Data to process >>
** start **
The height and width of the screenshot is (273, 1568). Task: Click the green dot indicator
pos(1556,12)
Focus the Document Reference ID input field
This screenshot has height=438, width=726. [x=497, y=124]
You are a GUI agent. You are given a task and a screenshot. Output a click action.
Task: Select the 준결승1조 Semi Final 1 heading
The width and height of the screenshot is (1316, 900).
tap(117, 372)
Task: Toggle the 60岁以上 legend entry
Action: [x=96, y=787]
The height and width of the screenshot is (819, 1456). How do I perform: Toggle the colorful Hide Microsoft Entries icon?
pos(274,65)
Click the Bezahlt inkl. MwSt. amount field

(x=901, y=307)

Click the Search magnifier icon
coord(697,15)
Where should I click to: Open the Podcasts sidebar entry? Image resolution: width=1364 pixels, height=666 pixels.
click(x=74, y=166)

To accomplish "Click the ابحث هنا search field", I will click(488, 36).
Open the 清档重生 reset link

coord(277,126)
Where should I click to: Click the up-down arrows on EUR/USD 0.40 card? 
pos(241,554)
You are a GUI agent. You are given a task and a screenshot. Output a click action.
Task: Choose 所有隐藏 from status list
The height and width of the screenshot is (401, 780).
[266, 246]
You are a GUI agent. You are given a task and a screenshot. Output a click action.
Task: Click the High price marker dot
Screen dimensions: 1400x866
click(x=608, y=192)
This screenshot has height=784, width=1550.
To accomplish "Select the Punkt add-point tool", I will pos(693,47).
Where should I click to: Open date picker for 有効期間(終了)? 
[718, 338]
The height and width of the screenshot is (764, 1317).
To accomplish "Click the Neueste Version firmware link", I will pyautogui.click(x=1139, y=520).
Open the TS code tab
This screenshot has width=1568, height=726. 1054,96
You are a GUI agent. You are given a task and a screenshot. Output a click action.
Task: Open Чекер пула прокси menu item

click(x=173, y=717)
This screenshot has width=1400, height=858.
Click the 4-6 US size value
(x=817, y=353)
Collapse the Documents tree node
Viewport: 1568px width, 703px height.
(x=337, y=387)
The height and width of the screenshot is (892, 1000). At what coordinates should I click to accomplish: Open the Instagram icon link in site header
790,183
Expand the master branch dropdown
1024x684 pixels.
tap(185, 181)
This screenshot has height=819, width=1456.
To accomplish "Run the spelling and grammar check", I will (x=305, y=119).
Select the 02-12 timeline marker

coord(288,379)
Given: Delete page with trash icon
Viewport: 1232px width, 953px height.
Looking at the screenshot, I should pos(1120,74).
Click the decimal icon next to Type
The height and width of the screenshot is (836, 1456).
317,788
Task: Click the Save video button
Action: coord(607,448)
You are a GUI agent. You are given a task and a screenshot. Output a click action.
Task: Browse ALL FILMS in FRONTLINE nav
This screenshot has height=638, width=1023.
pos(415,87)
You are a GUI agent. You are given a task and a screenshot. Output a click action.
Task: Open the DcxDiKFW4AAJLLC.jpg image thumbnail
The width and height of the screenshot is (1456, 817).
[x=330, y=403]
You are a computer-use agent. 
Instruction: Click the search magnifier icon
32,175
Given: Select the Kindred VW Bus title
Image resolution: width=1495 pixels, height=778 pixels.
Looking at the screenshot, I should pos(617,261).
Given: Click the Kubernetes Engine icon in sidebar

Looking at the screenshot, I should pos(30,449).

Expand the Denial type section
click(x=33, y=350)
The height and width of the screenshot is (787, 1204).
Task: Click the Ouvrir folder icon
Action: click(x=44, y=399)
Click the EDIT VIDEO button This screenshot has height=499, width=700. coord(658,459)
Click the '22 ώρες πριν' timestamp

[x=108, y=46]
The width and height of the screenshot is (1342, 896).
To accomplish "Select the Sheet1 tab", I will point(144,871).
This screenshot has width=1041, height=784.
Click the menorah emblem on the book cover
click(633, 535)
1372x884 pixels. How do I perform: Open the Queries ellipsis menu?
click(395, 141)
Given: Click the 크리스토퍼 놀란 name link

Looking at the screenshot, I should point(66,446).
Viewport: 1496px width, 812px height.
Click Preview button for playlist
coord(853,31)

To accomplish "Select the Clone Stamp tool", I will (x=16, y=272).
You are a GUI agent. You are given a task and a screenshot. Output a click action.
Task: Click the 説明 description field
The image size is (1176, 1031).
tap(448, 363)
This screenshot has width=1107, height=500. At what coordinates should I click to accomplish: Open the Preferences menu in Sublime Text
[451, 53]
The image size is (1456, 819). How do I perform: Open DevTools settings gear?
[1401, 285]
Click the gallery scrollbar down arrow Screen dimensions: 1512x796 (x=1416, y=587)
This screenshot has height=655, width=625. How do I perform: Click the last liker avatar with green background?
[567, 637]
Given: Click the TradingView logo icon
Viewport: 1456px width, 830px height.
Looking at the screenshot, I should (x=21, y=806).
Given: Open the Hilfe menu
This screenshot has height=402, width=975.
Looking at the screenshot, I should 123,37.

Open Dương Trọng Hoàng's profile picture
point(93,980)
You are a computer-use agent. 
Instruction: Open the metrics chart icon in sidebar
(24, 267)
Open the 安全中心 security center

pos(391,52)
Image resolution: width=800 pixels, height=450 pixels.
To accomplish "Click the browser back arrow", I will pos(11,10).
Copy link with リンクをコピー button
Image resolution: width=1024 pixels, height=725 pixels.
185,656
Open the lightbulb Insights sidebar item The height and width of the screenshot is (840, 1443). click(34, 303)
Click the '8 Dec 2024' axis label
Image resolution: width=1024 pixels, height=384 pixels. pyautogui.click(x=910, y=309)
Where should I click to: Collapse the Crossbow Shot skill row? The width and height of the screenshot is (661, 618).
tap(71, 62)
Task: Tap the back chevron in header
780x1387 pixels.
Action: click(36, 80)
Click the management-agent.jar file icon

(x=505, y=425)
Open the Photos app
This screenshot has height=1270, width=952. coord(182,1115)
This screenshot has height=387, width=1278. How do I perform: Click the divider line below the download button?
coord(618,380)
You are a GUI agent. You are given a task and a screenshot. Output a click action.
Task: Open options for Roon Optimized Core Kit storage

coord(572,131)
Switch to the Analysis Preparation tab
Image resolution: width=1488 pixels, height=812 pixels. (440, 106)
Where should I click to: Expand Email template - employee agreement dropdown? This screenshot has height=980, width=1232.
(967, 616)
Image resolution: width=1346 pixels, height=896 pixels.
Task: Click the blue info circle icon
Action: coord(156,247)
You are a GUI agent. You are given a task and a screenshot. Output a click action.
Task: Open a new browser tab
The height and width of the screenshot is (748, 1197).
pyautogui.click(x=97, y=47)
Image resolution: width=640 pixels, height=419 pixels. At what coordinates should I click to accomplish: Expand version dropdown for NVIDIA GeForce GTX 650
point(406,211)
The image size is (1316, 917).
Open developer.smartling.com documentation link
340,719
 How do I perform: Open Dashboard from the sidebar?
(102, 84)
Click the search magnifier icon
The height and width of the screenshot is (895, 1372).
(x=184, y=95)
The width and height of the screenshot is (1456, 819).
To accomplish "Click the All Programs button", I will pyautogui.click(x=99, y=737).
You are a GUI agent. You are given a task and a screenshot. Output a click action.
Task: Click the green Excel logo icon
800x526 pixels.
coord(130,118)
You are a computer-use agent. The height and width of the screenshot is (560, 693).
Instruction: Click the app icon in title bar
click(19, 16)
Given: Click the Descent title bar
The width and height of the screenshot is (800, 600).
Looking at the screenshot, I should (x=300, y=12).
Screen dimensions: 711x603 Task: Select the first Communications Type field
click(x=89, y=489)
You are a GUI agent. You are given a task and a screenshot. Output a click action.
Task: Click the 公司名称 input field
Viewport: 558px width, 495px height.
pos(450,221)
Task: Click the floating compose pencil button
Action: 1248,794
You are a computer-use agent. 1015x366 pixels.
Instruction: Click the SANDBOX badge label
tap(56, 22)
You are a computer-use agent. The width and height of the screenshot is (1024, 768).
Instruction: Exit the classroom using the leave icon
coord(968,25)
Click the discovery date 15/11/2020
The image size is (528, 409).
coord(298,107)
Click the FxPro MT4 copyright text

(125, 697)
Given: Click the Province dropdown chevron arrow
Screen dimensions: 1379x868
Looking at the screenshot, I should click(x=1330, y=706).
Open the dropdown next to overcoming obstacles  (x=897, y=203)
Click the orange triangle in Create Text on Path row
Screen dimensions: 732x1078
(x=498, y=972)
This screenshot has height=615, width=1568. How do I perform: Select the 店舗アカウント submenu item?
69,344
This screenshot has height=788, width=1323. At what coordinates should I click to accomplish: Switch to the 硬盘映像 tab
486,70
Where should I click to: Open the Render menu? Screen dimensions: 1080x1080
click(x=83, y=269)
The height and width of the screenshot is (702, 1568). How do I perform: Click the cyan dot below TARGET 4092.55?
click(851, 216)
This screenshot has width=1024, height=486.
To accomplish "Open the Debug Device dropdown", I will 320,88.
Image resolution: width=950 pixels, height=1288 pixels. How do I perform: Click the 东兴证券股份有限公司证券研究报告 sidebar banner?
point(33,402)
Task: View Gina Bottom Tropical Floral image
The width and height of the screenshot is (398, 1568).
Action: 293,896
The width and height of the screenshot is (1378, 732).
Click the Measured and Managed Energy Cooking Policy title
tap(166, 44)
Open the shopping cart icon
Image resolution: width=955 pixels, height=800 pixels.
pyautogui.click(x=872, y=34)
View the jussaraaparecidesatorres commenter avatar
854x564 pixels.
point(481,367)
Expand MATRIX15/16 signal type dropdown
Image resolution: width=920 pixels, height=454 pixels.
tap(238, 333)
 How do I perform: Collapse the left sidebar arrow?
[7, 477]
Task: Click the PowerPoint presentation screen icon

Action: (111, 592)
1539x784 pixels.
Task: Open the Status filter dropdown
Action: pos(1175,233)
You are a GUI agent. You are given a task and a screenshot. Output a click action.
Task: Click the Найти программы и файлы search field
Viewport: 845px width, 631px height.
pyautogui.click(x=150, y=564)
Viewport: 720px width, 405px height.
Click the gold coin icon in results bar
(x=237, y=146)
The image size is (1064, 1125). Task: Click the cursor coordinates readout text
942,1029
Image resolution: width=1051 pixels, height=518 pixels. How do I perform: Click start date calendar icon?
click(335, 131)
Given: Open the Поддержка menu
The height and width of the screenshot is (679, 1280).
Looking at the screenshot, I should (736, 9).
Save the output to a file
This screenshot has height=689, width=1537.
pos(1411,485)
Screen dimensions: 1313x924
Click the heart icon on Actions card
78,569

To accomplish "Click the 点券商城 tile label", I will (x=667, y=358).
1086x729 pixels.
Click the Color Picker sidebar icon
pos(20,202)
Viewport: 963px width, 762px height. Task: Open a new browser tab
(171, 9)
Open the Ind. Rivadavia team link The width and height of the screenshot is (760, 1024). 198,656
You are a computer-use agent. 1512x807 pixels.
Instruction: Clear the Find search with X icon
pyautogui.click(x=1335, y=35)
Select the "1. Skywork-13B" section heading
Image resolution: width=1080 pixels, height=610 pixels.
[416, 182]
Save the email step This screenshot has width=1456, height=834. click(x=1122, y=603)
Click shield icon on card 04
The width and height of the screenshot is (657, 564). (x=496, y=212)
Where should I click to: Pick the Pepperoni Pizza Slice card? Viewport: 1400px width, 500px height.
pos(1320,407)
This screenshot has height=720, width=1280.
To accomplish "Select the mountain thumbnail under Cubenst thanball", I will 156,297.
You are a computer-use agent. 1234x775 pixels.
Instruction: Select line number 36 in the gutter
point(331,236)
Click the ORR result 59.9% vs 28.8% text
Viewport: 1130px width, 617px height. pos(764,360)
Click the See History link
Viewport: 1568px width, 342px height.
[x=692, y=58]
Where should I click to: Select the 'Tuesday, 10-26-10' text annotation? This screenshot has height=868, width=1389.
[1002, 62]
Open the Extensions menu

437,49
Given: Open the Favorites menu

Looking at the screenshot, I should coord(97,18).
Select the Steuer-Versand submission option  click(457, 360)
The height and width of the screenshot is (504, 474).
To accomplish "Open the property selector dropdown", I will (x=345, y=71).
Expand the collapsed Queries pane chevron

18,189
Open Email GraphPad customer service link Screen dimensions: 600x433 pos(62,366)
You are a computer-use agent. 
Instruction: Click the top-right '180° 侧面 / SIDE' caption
** end **
Stated problem >> Rename "icon" to "button" in everything from the line containing "Task: Click the PowerPoint" down to the line containing "click(335, 131)", and give those lines again with nothing else changed.

Response to the task >>
Task: Click the PowerPoint presentation screen button

Action: (111, 592)
1539x784 pixels.
Task: Open the Status filter dropdown
Action: pos(1175,233)
You are a GUI agent. You are given a task and a screenshot. Output a click action.
Task: Click the Найти программы и файлы search field
Viewport: 845px width, 631px height.
pyautogui.click(x=150, y=564)
Viewport: 720px width, 405px height.
Click the gold coin button in results bar
(x=237, y=146)
The image size is (1064, 1125). Task: Click the cursor coordinates readout text
942,1029
Image resolution: width=1051 pixels, height=518 pixels. How do I perform: Click start date calendar button?
click(335, 131)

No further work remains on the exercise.